Resources for Crime Writers – online

This may look like a random picture, but actually it’s Cambridge’s very own Parkside Police Station (I would have gone in closer, but I didn’t want to get myself arrested…)

When I started to try my hand at writing crime fiction, I was naturally tempted to rely on Lewis and Rebus for any background information that might be necessary. I may – may, I say – have absorbed some details of police procedure from those excellent sources but, eventually, I came to the conclusion that I might need to get off my backside and do some research for myself, too. 

In the end, I found a whole load of really interesting resources, both online and in print. I was going to put them all in to one post, but now I look, there are so many that I’ve decided to divide them up. Here’s a selection of the information I’ve found online.

If you’ve found other useful sites, please do add your recommendations in the comments section – it would be great to add to the list! 


Crime Scene Forensics: How does it work? – A useful BBC interactive feature. 
Understanding DNA Evidence: A Guide for Victim Service Providers A whole raft of information on understanding DNA evidence, looking at its value, the dangers of contamination and interpreting the results of DNA analysis. The site – belonging to the US Department of Justice – includes case studies and information on testing methods.
Forensic Science CentralA website featuring a huge range of readable articles on the many and varied aspects of forensic science, from forensic anthropology through to toxicology and trace evidence. The section on crime scene investigation sums up the actions of police on first attending a crime scene. The site also provides case studies and a fascinating section on the history of forensics from pre-700 BC up to the present day.
Forensic Phonetics An interesting edition of BBC Radio 4’s Frontiers, looking at new developments in crime investigation led by speech scientists – available to stream or download as a podcast.
The Life Scientific Jim al-Khalili’s series includes an interview with forensic entomologist Amoret Whitaker (8 January 2013) about how her knowledge of insects helps police investigations.
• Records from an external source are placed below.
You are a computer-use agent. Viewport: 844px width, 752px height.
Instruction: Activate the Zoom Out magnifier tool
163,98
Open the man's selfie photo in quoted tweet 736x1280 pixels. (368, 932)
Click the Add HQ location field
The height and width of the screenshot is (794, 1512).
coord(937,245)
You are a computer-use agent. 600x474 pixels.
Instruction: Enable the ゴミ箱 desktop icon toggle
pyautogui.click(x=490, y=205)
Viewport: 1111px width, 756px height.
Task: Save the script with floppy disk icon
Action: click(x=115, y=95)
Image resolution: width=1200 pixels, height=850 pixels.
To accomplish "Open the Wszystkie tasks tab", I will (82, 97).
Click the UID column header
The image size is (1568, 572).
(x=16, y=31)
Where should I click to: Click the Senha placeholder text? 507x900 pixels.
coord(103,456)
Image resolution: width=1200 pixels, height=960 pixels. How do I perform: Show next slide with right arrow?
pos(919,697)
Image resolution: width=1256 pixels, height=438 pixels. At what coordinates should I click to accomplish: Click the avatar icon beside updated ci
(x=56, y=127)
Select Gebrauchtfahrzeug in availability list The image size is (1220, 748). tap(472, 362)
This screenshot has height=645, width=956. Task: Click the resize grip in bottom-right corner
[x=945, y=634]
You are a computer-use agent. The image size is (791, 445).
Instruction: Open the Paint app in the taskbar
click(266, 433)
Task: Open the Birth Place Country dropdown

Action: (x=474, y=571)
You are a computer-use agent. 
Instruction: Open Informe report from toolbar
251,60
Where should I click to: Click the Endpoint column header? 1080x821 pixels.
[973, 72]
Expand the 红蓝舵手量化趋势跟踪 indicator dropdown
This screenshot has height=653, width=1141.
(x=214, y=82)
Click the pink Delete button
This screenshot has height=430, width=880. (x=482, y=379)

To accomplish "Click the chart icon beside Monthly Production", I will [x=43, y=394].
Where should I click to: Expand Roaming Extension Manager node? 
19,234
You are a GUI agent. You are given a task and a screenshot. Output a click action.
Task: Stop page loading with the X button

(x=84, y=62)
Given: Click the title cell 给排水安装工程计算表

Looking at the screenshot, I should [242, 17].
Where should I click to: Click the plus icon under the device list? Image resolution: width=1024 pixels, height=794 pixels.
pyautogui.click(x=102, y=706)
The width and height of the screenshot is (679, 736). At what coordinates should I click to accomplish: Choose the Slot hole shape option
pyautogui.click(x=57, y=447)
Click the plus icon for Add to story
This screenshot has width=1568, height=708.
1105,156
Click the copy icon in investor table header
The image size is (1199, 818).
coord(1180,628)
The podcast can be downloaded from the main programme page.
Police Procedure – Interviewing and Interactions with Suspects
Common Interrogation Techniques How Stuff Works’ article looks at the psychological tactics used by criminal investigators including the physical layout of interview rooms.
Making a Statement Information  from the AFFECT (Action for Families Enduring Criminal Trauma) website tackling the topic of giving a statement from the side of civilians caught up in a crime investigation.
Police powersInformation from the Citizens’ Advice Bureau on what the police are and are not allowed to do and the rights of civilians caught up in an investigation. It covers codes of practice relating to everything from stop and search and powers of entry, to citizens’ rights on arrest.
Legal matters
Crimes A-ZA list of crimes in the UK and their definitions from FindLaw UK
Features and opinion
When the murder trail goes cold A BBC feature including details of unsolved UK cases.
Crouching Low, Hidden Camera – Available for streaming, the BBC Radio 4 programme looks at the secret world of the private detective.
We are all Susceptible to Delusions – Psychologist Frank Tallis talks to New Scientist about why we are all susceptible, and how people can be sane in all respects except for one obsessive, and entirely unfounded, belief.